On Tuesday lawyers took turns addressing Supreme Court Justice Miriam Gropper with suggested parole eligibility. Defence attorney Kevin McCullough asked for 15 to 20 years and made no mention of consecutive or concurrent sentencing.

“Mr. Berry says he did not kill the children,” he said on Tuesday, the second day of the sentencing hearing and the same day 13 victim impacts statements and three community impact statements were read in court.

RELATED: Mother of murdered Oak Bay girls gives tearful victim impact statement

Crown lawyer Patrick Weir asked for a sentence of 21 to 24 years for each count, severed concurrently or at the same time.

On Monday, Gropper determined the facts of the case which she would base Berry’s sentence on. Crown counsel Clare Jennings called Berry’s alternate tale of owing money to a loan shark named Paul “completely fabricated” and “self-serving.”

Gropper agreed with Crown, stating that it “defies logic” that the loan shark would kill the children and leave Berry alive.

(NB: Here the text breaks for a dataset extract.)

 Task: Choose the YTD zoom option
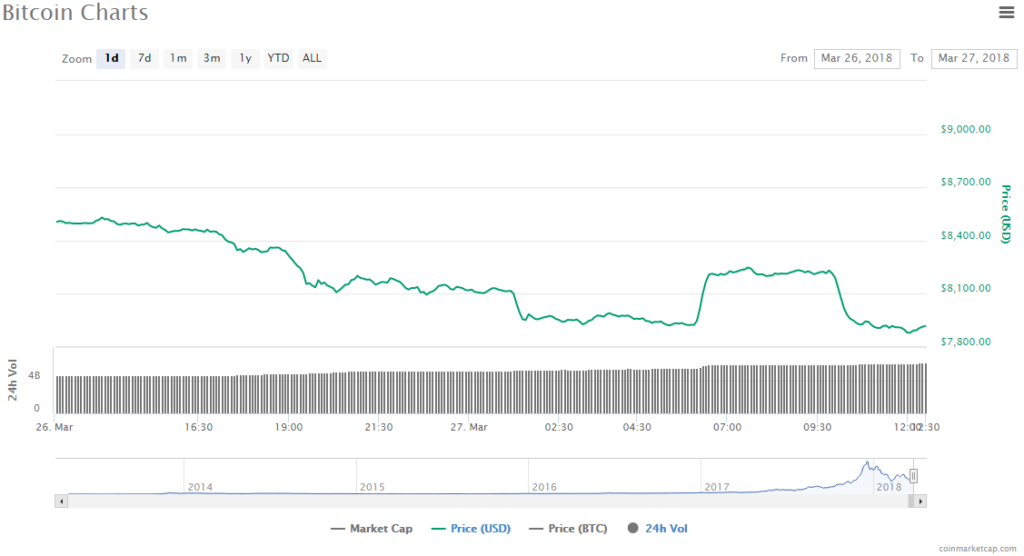(278, 58)
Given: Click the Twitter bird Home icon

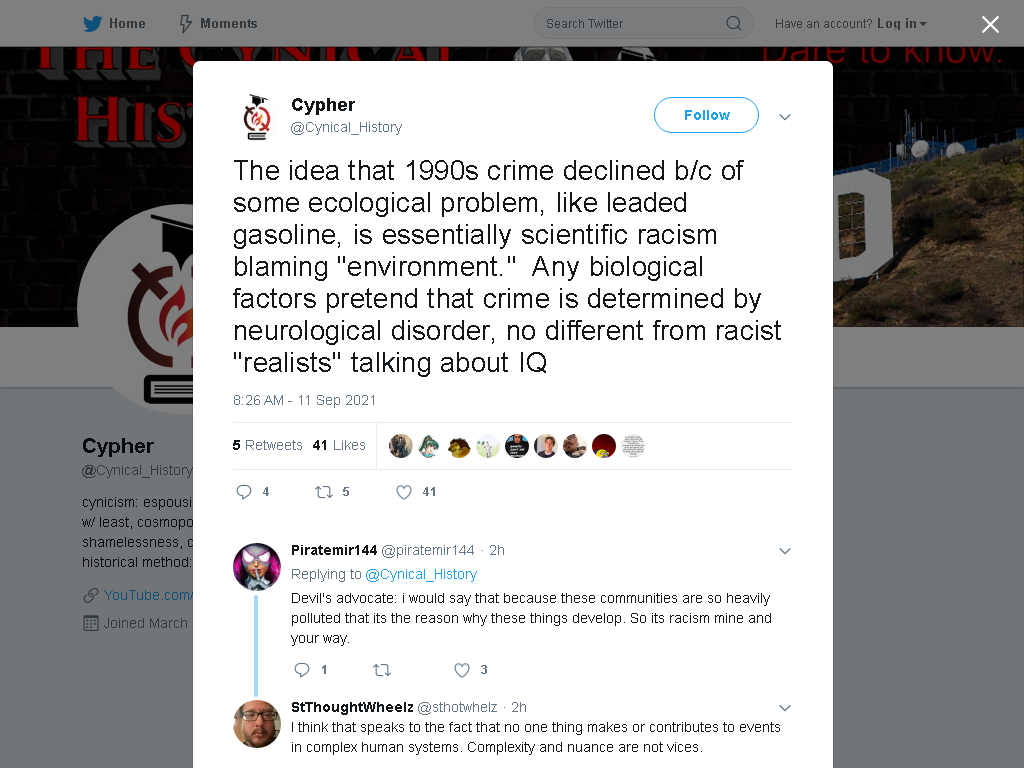Looking at the screenshot, I should tap(92, 24).
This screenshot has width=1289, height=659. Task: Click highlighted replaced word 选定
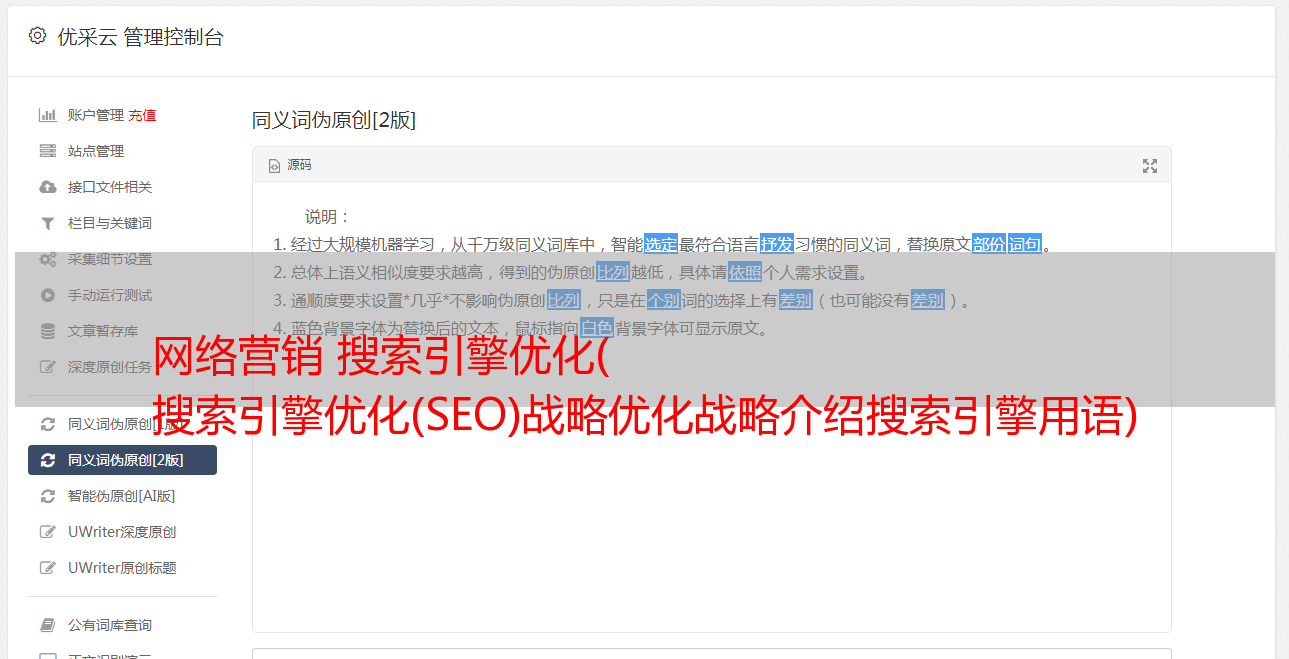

Evidence shown at trial determined the girls were killed where they were sleeping, in their own home, which Gropper said would be considered an aggravating factor. There was blood inside the suite, but no blood was found anywhere outside the suite.

RELATED: Story told by Oak Bay dad who killed daughters ‘defies logic,’ says judge at start of sentencing

Chloe was struck in the head and stabbed 26 times, Aubrey was stabbed 32 times. Berry was found naked, in a bathtub full of water with wounds to his neck, which the judge found to be self-inflicted.

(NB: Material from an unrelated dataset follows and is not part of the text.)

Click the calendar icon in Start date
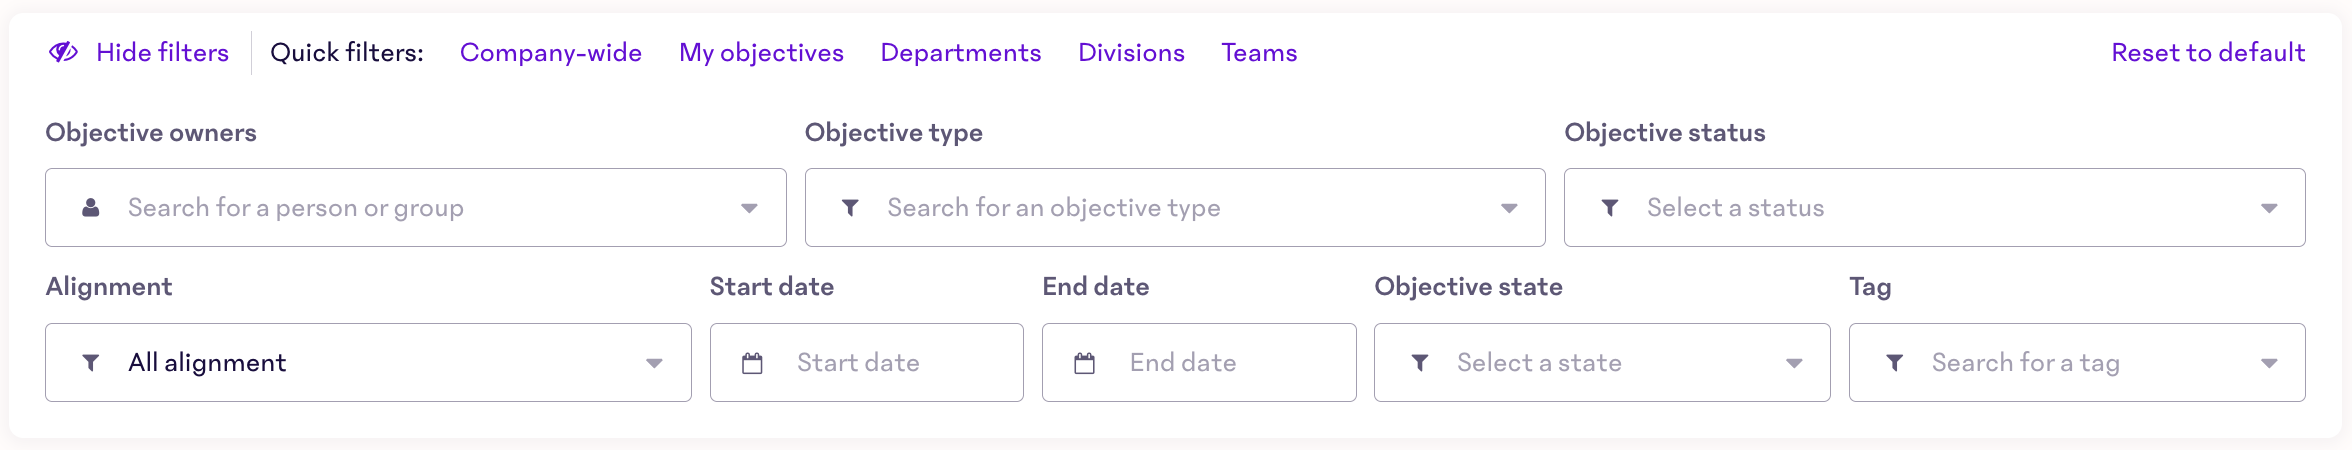pos(753,363)
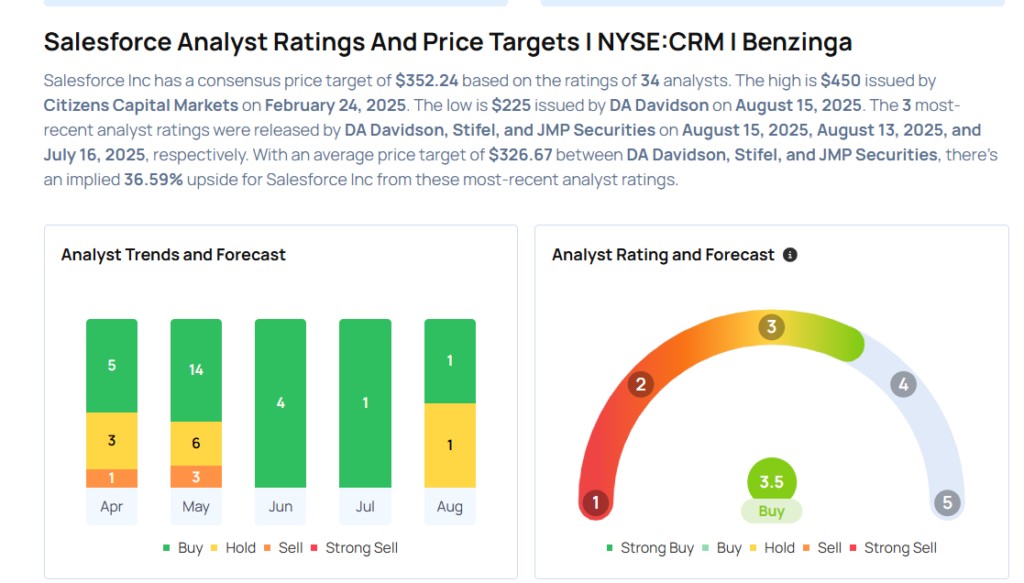This screenshot has height=583, width=1024.
Task: Click the info icon beside Analyst Rating and Forecast
Action: point(790,255)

It is unclear which girl was killed first.

“Berry would have seen the effects of his stabbings and then moved on to the other bedroom and done the same thing to the second daughter. A period of time must have elapsed,” said Jennings, adding that Crown did not know whether all the wounds were inflicted to each child one at a time, or whether Berry went back and forth between the two.

Gropper said Berry’s motive, at least in part, was to hurt Sarah Cotton, the girls’ mother

“Berry believed, for good reason, that he wouldn’t get the girls back when he handed them over to Sarah on Christmas Day,” said the judge. The electricity to Berry’s apartment had been turned off and he admitted he had no money to get it turned back on.

“To try to understand how the father of my children is capable of doing such a horrific and unimaginable act to his own daughters is inconceivable,” Cotton told the packed courtroom, through tears on Tuesday. “All they ever did was love him.”